Saved entries
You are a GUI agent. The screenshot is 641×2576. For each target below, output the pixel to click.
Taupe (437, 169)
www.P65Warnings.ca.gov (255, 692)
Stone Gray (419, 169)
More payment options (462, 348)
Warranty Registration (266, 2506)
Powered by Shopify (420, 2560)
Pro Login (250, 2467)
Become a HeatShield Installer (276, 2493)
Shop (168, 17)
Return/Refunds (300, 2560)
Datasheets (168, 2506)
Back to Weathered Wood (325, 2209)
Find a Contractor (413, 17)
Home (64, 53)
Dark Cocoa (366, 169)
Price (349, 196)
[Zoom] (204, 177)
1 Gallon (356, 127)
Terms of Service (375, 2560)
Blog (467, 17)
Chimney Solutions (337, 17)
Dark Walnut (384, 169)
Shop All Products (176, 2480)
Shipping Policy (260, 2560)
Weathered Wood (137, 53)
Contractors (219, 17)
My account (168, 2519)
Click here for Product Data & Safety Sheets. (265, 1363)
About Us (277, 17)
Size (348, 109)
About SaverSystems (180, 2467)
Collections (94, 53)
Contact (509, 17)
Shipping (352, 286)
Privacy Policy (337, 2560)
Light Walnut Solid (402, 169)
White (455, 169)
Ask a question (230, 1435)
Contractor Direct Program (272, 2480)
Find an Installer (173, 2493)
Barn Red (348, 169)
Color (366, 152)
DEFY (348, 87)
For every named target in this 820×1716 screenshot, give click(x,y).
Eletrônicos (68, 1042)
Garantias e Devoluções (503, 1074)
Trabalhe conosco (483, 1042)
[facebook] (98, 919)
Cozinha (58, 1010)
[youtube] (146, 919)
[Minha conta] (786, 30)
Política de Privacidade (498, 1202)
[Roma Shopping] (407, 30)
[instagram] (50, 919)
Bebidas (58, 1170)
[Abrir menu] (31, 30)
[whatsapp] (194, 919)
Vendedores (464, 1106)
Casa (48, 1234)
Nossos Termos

Exercise goal:
Whatever the entries above contain, reproduce all of them exactly.

Answer box:
You are a GUI agent. The screenshot is 641×2576. For each target below, output the pixel to click.
Taupe (437, 169)
www.P65Warnings.ca.gov (255, 692)
Stone Gray (419, 169)
More payment options (462, 348)
Warranty Registration (266, 2506)
Powered by Shopify (420, 2560)
Pro Login (250, 2467)
Become a HeatShield Installer (276, 2493)
Shop (168, 17)
Return/Refunds (300, 2560)
Datasheets (168, 2506)
Back to Weathered Wood (325, 2209)
Find a Contractor (413, 17)
Home (64, 53)
Dark Cocoa (366, 169)
Price (349, 196)
[Zoom] (204, 177)
1 Gallon (356, 127)
Terms of Service (375, 2560)
Blog (467, 17)
Chimney Solutions (337, 17)
Dark Walnut (384, 169)
Shop All Products (176, 2480)
Shipping Policy (260, 2560)
Weathered Wood (137, 53)
Contractors (219, 17)
My account (168, 2519)
Click here for Product Data & Safety Sheets. (265, 1363)
About Us (277, 17)
Size (348, 109)
About SaverSystems (180, 2467)
Collections (94, 53)
Contact (509, 17)
Shipping (352, 286)
Privacy Policy (337, 2560)
Light Walnut Solid (402, 169)
White (455, 169)
Ask a question (230, 1435)
Contractor Direct Program (272, 2480)
Find an Installer (173, 2493)
Barn Red (348, 169)
Color (366, 152)
DEFY (348, 87)
For every named target in this 820×1716 screenshot, give click(x,y).
Eletrônicos (68, 1042)
Garantias e Devoluções (503, 1074)
Trabalhe conosco (483, 1042)
[facebook] (98, 919)
Cozinha (58, 1010)
[youtube] (146, 919)
[Minha conta] (786, 30)
Política de Privacidade (498, 1202)
[Roma Shopping] (407, 30)
[instagram] (50, 919)
Bebidas (58, 1170)
[Abrir menu] (31, 30)
[whatsapp] (194, 919)
Vendedores (464, 1106)
Casa (48, 1234)
Nossos Termos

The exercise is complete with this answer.